In short, this study cherry-picked the worst possible program for comparing total costs to just direct energy savings, then set up a straw man to knock down, then tried to suggest, from an extremely limited sample of one program type, that all “residential energy efficiency investments” are suspect.
I should note one additional factor that really exacerbates the “cherry-picked” issue, and which I’ve not seen mentioned in any other discussion. This study looked at the WAP during the “stimulus package” years. As someone who was directly involved with one of the biggest “Better Buildings” pilots in the nation during that time period, I can tell you that the WAP was extremely stressed at the time, with tremendous pressure to push money out to the field. Job creation was at least as big a goal as energy savings, and they were functioning with a lot of new and inexperienced employees in order to handle the huge increase in funding and the deadlines to get it spent. I was there, on the ground, in Michigan at the time, and I know for a fact that the stimulus package demands on the system drove up the average cost per home in the program, in an effort to “get the money spent.” This would naturally tend to diminish the apparent cost effectiveness in terms of energy savings per dollar spent. This “stimulus package” distortion of the WAP during the years of the study further discredits any leap to generalize results to the “normal” program, much less to other examples of “residential energy efficiency investments.”
The real motive behind the study
Given the affiliation of the authors with E2e, one suspects that an important motive at play here is to make the case for the neo-classical economists’ preferred climate policy: so-called “market-based” approaches such as a carbon tax. Indeed, they explicitly argue for that as an alternate policy approach in both their press release and the accompanying policy brief. ACEEE supports the concept of a carbon tax. But it should be seen as a complement to, not a replacement for, traditional energy efficiency programs.

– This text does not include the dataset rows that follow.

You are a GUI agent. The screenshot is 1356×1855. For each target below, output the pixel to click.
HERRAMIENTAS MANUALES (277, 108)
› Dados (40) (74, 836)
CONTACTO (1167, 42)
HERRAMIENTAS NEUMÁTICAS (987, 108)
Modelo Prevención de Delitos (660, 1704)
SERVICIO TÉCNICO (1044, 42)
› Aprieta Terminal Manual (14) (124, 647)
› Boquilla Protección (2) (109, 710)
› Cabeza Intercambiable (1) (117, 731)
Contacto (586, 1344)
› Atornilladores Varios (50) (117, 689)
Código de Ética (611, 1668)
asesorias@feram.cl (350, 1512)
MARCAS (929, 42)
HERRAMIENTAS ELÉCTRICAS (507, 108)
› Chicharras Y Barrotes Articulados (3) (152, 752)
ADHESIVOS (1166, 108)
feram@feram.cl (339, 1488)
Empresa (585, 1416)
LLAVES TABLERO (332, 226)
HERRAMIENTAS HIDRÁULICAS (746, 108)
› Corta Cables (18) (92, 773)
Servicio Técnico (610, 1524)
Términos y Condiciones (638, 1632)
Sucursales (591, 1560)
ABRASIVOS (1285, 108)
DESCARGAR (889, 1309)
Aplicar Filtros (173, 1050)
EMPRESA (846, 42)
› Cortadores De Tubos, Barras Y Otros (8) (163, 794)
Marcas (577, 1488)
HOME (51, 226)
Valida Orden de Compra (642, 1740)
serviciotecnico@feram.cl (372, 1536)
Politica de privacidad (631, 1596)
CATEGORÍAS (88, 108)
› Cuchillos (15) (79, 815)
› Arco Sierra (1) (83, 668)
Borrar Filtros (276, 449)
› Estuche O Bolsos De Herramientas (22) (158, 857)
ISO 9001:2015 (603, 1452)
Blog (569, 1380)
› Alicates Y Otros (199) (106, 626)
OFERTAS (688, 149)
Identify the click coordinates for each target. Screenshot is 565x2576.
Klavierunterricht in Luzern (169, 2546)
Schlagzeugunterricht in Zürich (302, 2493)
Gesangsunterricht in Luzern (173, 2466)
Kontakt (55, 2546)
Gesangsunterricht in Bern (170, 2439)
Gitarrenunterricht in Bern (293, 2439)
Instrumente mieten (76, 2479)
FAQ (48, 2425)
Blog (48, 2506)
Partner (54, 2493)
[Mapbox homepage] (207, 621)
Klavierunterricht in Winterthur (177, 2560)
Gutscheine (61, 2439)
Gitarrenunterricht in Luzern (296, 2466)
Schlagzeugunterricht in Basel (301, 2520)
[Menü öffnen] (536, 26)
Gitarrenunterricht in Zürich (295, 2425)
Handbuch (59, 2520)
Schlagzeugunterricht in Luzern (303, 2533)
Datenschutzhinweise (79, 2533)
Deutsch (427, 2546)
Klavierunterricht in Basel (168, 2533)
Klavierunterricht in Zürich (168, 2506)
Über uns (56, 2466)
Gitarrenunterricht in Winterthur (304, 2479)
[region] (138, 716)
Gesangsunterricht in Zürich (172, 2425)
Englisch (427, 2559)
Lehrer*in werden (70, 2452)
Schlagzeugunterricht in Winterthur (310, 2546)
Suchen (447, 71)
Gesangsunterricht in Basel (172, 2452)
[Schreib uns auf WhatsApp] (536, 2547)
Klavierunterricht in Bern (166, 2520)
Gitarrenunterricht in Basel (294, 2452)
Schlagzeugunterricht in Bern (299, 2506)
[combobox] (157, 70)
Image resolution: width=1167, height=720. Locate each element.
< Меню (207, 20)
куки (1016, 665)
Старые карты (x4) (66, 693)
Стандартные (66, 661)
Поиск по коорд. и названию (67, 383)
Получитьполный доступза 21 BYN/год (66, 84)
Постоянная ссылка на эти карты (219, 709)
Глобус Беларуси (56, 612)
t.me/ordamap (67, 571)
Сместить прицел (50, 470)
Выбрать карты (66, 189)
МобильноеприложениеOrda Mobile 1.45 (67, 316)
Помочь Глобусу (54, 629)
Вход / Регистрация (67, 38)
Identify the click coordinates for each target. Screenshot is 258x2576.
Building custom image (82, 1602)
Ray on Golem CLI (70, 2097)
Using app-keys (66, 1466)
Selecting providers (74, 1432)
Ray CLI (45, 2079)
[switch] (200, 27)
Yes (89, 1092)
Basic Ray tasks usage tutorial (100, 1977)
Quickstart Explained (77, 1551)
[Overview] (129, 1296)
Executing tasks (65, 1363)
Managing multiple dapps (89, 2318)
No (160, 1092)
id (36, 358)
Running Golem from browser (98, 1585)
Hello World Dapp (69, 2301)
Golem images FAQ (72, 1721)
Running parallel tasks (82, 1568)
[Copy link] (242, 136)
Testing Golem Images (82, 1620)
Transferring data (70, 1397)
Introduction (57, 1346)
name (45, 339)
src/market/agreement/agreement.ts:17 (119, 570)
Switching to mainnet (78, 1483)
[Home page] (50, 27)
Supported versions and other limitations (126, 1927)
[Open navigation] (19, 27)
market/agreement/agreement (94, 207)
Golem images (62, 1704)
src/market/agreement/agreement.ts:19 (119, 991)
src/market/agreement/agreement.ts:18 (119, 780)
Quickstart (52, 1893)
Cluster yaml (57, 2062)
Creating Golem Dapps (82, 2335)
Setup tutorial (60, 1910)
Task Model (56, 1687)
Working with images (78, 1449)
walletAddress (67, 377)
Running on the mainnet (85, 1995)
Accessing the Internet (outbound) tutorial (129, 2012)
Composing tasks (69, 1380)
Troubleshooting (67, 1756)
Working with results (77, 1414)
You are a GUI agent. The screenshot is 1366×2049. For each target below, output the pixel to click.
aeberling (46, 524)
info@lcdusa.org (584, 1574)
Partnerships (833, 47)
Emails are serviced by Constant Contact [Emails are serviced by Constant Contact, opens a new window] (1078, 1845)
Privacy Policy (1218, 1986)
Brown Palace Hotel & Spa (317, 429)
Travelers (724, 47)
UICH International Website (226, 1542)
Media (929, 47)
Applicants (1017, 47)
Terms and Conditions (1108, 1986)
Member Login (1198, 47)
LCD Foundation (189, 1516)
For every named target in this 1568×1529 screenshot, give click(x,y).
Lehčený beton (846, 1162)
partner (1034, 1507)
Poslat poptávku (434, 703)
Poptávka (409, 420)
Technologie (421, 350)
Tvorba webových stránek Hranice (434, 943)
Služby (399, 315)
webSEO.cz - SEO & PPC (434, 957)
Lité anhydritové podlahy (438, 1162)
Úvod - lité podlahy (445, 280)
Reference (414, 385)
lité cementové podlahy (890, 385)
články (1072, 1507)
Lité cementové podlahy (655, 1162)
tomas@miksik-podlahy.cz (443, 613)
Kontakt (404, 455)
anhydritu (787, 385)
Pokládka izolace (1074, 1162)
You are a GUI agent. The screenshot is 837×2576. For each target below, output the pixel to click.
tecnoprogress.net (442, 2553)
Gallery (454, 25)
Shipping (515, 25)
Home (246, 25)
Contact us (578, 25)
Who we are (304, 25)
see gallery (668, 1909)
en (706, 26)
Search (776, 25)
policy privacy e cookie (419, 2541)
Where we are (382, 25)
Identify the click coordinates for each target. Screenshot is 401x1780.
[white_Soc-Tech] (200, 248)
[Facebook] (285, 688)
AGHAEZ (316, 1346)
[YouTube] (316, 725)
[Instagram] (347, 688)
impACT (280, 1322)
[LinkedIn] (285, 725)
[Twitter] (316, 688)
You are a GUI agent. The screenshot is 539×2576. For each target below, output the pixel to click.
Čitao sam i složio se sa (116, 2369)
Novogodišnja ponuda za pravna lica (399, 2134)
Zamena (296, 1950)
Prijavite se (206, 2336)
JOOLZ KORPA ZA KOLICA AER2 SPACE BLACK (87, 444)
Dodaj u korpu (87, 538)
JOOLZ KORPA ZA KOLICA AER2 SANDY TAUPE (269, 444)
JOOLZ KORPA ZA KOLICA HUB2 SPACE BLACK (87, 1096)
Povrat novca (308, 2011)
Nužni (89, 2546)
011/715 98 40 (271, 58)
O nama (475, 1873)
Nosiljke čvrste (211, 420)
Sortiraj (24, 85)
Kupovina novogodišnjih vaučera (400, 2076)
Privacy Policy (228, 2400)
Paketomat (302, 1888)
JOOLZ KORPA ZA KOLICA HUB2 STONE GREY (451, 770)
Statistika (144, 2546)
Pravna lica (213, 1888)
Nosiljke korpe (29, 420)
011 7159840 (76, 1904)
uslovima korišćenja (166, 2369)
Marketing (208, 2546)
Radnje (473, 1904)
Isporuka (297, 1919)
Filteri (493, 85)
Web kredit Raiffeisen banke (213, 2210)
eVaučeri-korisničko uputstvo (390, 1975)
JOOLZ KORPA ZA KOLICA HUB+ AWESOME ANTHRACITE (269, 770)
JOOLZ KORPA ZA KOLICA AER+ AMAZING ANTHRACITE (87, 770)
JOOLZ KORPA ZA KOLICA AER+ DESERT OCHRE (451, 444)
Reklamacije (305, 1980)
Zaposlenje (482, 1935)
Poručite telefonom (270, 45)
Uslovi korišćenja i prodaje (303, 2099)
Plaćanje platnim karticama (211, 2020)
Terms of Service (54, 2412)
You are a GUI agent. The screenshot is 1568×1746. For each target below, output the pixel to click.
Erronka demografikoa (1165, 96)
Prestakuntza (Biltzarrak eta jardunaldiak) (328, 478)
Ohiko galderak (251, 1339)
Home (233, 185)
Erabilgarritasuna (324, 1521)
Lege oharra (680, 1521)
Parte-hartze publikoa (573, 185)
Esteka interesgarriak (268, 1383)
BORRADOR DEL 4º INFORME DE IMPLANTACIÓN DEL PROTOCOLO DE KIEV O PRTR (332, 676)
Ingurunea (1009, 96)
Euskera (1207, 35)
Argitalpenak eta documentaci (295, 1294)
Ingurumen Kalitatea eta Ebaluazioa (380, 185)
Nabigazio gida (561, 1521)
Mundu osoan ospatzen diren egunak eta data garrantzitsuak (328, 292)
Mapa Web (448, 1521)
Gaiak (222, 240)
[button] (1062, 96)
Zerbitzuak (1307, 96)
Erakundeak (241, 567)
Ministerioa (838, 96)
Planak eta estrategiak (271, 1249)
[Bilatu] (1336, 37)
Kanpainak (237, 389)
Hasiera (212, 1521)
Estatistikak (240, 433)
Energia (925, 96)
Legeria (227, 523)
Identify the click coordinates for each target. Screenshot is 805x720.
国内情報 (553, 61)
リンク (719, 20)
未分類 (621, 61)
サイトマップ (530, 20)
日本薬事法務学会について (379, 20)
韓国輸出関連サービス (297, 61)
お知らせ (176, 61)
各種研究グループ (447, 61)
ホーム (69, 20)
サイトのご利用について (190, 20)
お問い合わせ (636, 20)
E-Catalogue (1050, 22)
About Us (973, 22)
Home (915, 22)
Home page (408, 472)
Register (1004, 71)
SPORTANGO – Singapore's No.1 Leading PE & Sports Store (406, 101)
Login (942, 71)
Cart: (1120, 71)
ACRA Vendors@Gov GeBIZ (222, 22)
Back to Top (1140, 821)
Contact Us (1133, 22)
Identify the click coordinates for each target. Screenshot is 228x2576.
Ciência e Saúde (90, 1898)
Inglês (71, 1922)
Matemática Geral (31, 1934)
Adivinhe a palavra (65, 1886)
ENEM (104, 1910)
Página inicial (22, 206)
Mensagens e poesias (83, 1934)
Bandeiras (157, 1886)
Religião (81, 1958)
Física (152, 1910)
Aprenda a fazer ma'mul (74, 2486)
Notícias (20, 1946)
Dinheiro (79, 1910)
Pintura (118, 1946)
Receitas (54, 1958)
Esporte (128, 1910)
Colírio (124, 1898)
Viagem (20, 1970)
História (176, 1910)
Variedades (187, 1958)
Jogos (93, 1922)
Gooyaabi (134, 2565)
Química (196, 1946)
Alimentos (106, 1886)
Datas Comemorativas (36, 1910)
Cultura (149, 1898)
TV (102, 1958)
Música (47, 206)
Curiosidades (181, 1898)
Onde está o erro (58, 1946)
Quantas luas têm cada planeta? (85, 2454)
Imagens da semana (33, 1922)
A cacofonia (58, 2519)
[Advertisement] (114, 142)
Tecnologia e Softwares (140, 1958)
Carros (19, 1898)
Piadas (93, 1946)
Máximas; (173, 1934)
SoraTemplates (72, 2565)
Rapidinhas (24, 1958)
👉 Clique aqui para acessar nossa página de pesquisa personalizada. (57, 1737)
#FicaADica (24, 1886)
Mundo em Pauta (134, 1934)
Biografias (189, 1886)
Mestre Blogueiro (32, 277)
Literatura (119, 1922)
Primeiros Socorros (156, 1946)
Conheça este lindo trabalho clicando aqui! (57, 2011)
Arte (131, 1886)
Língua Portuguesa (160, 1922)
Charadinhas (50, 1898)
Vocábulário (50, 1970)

Viewed in the proper context, this new report could be seen as an interesting study to add to the large volume of energy efficiency program evaluations conducted over the years. The study does identify some problems with this particular program, but they can be easily addressed. For example, the energy audits conducted do not appear to have been calibrated with actual energy usage for each home, and thus baseline energy use and the amount of energy saved were overestimated. A study in New York found that such calibration, among other steps, improved the accuracy of energy savings estimates from 60% to 90%.
However, if taken out of context and generalized way beyond any justification, this new E2e working paper could be misused to attack critically important energy efficiency policies and programs. The data on the cost-effectiveness of residential energy efficiency programs are robust and extensively documented. Hopefully, well-informed policymakers and reporters will prevent any misuse of the study.
It should be noted that one of the co-authors of the study, in an interview with the Washington Post, properly acknowledged that the study results should not be generalized. Meredith Fowlie, an associate professor of economics at the University of California, Berkeley, was quoted by the Post as saying: “This is one study in one state looking at one subpopulation and one type of measure,” she says. “I would not feel comfortable generalizing from our study in Michigan.”